>>>
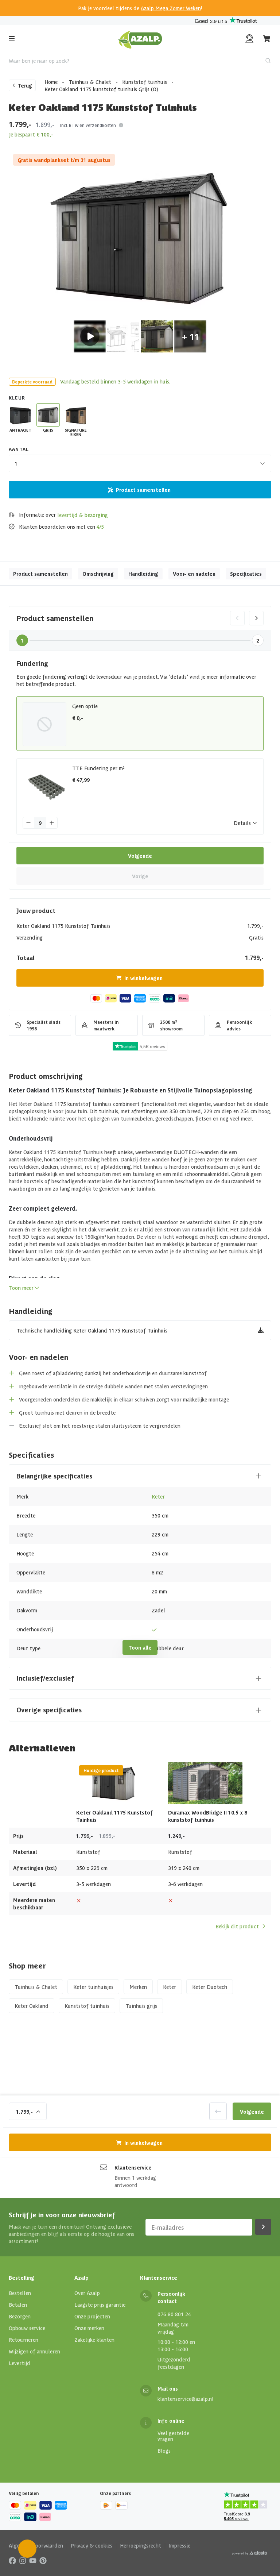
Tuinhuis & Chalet (90, 81)
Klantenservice (133, 2167)
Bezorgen (20, 2316)
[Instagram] (22, 2560)
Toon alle (140, 1647)
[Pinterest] (43, 2560)
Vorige (140, 876)
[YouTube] (32, 2560)
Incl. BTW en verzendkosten (88, 125)
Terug (25, 85)
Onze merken (89, 2328)
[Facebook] (12, 2560)
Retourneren (23, 2339)
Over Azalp (87, 2293)
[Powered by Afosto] (249, 2553)
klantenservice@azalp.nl (186, 2398)
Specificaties (246, 573)
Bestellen (20, 2293)
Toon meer (21, 1287)
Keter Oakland (31, 2005)
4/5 (100, 526)
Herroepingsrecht (140, 2545)
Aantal (19, 449)
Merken (138, 1986)
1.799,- (24, 2111)
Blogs (164, 2450)
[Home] (140, 38)
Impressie (179, 2545)
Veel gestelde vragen (173, 2436)
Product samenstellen (143, 489)
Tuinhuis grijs (141, 2005)
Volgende (140, 855)
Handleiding (143, 573)
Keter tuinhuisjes (93, 1986)
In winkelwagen (143, 978)
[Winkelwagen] (267, 38)
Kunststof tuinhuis (144, 81)
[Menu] (11, 38)
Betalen (18, 2304)
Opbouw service (27, 2328)
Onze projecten (92, 2316)
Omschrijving (98, 573)
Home (51, 81)
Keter (158, 1496)
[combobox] (140, 60)
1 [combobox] (16, 463)
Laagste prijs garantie (99, 2304)
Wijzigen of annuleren (34, 2351)
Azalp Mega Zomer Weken (171, 8)
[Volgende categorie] (256, 618)
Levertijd (19, 2363)
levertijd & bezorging (82, 515)
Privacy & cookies (91, 2545)
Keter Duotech (209, 1986)
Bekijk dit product (237, 1926)
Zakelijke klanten (94, 2339)
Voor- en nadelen (194, 573)
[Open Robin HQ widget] (27, 2549)
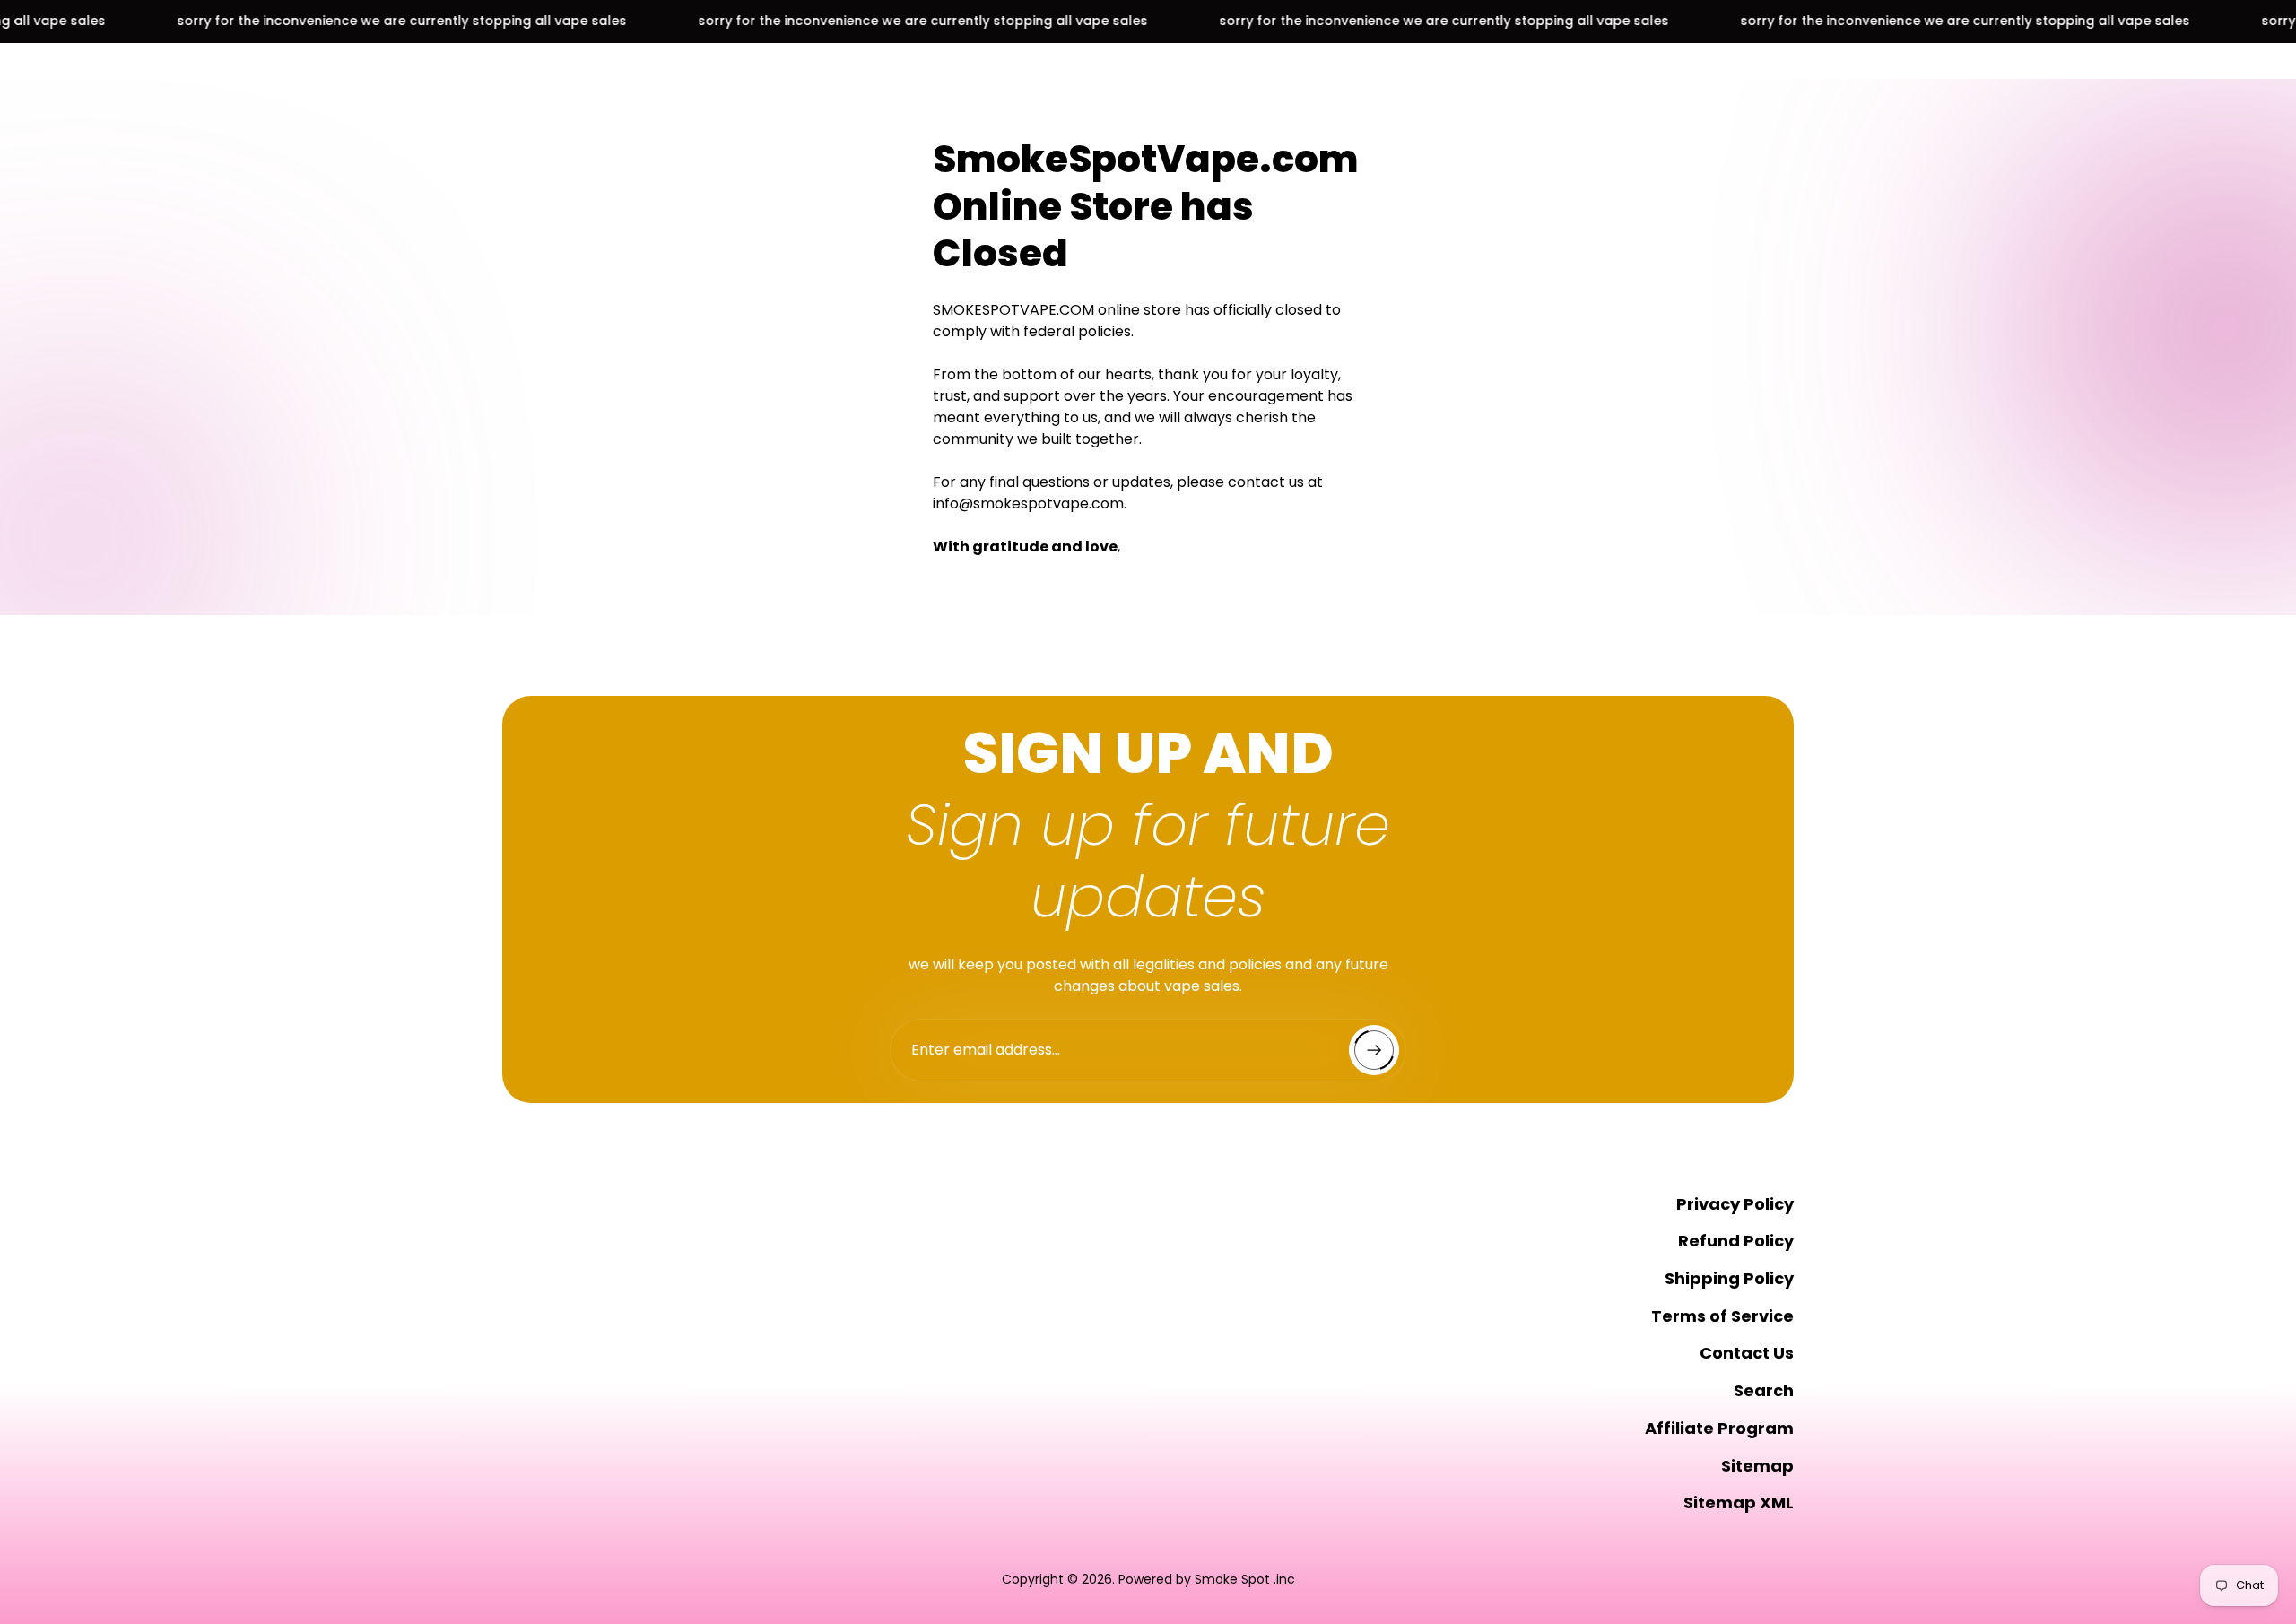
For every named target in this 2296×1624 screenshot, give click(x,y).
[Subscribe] (1374, 1050)
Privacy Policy (1735, 1204)
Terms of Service (1722, 1316)
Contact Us (1747, 1353)
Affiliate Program (1719, 1428)
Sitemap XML (1738, 1502)
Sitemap (1757, 1466)
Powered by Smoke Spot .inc (1206, 1579)
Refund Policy (1736, 1240)
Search (1764, 1390)
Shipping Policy (1729, 1278)
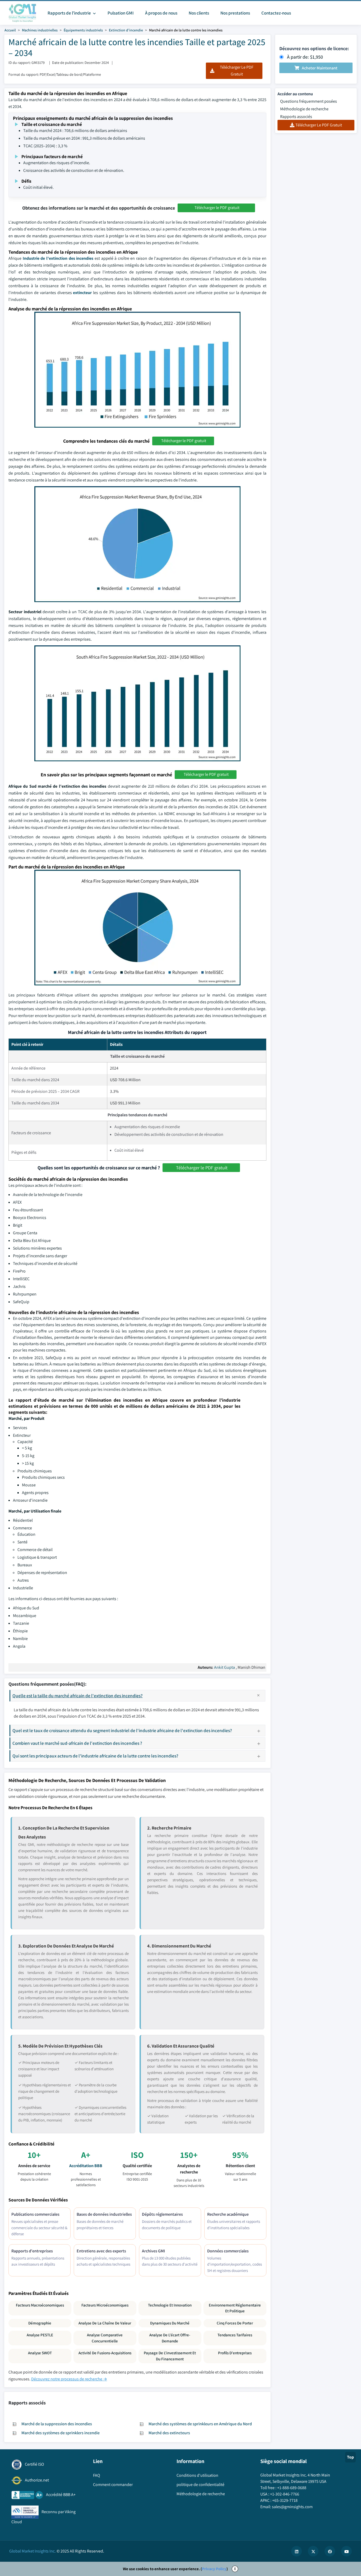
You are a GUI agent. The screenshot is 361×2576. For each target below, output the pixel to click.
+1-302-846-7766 (284, 2494)
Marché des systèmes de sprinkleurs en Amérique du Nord (200, 2424)
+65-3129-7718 (285, 2500)
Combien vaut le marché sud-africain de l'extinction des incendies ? (77, 1743)
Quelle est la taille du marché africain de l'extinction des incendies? (77, 1696)
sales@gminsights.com (292, 2506)
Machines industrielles (40, 30)
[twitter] (313, 2551)
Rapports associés (296, 116)
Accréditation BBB (85, 2165)
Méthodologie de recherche (304, 109)
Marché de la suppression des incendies (56, 2424)
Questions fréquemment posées (308, 101)
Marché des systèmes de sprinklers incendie (60, 2433)
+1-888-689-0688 (291, 2487)
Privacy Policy (214, 2568)
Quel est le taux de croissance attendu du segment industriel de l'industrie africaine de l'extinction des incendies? (122, 1730)
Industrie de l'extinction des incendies (58, 258)
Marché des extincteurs (169, 2433)
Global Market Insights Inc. (32, 2551)
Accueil (10, 30)
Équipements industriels (83, 30)
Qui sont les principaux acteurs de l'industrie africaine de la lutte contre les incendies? (95, 1756)
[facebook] (330, 2551)
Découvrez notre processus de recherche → (69, 2379)
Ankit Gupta (224, 1667)
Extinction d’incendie (126, 30)
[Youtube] (346, 2551)
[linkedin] (296, 2551)
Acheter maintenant (319, 68)
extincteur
<<<
# PROBLEM TO SOLVE
Repeat each line of the records exactly, dropping the pictures.

# EXERCISE SOLUTION
Tuinhuis & Chalet (90, 81)
Klantenservice (133, 2167)
Bezorgen (20, 2316)
[Instagram] (22, 2560)
Toon alle (140, 1647)
[Pinterest] (43, 2560)
Vorige (140, 876)
[YouTube] (32, 2560)
Incl. BTW en verzendkosten (88, 125)
Terug (25, 85)
Onze merken (89, 2328)
[Facebook] (12, 2560)
Retourneren (23, 2339)
Over Azalp (87, 2293)
[Powered by Afosto] (249, 2553)
klantenservice@azalp.nl (186, 2398)
Specificaties (246, 573)
Bestellen (20, 2293)
Toon meer (21, 1287)
Keter Oakland (31, 2005)
4/5 (100, 526)
Herroepingsrecht (140, 2545)
Aantal (19, 449)
Merken (138, 1986)
1.799,- (24, 2111)
Blogs (164, 2450)
[Home] (140, 38)
Impressie (179, 2545)
Veel gestelde vragen (173, 2436)
Product samenstellen (143, 489)
Tuinhuis grijs (141, 2005)
Volgende (140, 855)
Handleiding (143, 573)
Keter tuinhuisjes (93, 1986)
In winkelwagen (143, 978)
[Winkelwagen] (267, 38)
Kunststof tuinhuis (144, 81)
[Menu] (11, 38)
Betalen (18, 2304)
Opbouw service (27, 2328)
Onze projecten (92, 2316)
Omschrijving (98, 573)
Home (51, 81)
Keter (158, 1496)
[combobox] (140, 60)
1 [combobox] (16, 463)
Laagste prijs garantie (99, 2304)
Wijzigen of annuleren (34, 2351)
Azalp Mega Zomer Weken (171, 8)
[Volgende categorie] (256, 618)
Levertijd (19, 2363)
levertijd & bezorging (82, 515)
Privacy & cookies (91, 2545)
Keter Duotech (209, 1986)
Bekijk dit product (237, 1926)
Zakelijke klanten (94, 2339)
Voor- en nadelen (194, 573)
[Open Robin HQ widget] (27, 2549)
For every named target in this 2296×1624 screenshot, give click(x,y).
[Subscribe] (1374, 1050)
Privacy Policy (1735, 1204)
Terms of Service (1722, 1316)
Contact Us (1747, 1353)
Affiliate Program (1719, 1428)
Sitemap XML (1738, 1502)
Sitemap (1757, 1466)
Powered by Smoke Spot .inc (1206, 1579)
Refund Policy (1736, 1240)
Search (1764, 1390)
Shipping Policy (1729, 1278)
You are a GUI agent. The screenshot is 361×2576. For each target below, output the pixel to click.
+1-302-846-7766 (284, 2494)
Marché des systèmes de sprinkleurs en Amérique du Nord (200, 2424)
+65-3129-7718 (285, 2500)
Combien vaut le marché sud-africain de l'extinction des incendies ? (77, 1743)
Quelle est la taille du marché africain de l'extinction des incendies? (77, 1696)
sales@gminsights.com (292, 2506)
Machines industrielles (40, 30)
[twitter] (313, 2551)
Rapports associés (296, 116)
Accréditation BBB (85, 2165)
Méthodologie de recherche (304, 109)
Marché de la suppression des incendies (56, 2424)
Questions fréquemment posées (308, 101)
Marché des systèmes de sprinklers incendie (60, 2433)
+1-888-689-0688 (291, 2487)
Privacy Policy (214, 2568)
Quel est le taux de croissance attendu du segment industriel de l'industrie africaine de l'extinction des incendies? (122, 1730)
Industrie de l'extinction des incendies (58, 258)
Marché des extincteurs (169, 2433)
Global Market Insights Inc. (32, 2551)
Accueil (10, 30)
Équipements industriels (83, 30)
Qui sont les principaux acteurs de l'industrie africaine de la lutte contre les incendies? (95, 1756)
[facebook] (330, 2551)
Découvrez notre processus de recherche → (69, 2379)
Ankit Gupta (224, 1667)
Extinction d’incendie (126, 30)
[Youtube] (346, 2551)
[linkedin] (296, 2551)
Acheter maintenant (319, 68)
extincteur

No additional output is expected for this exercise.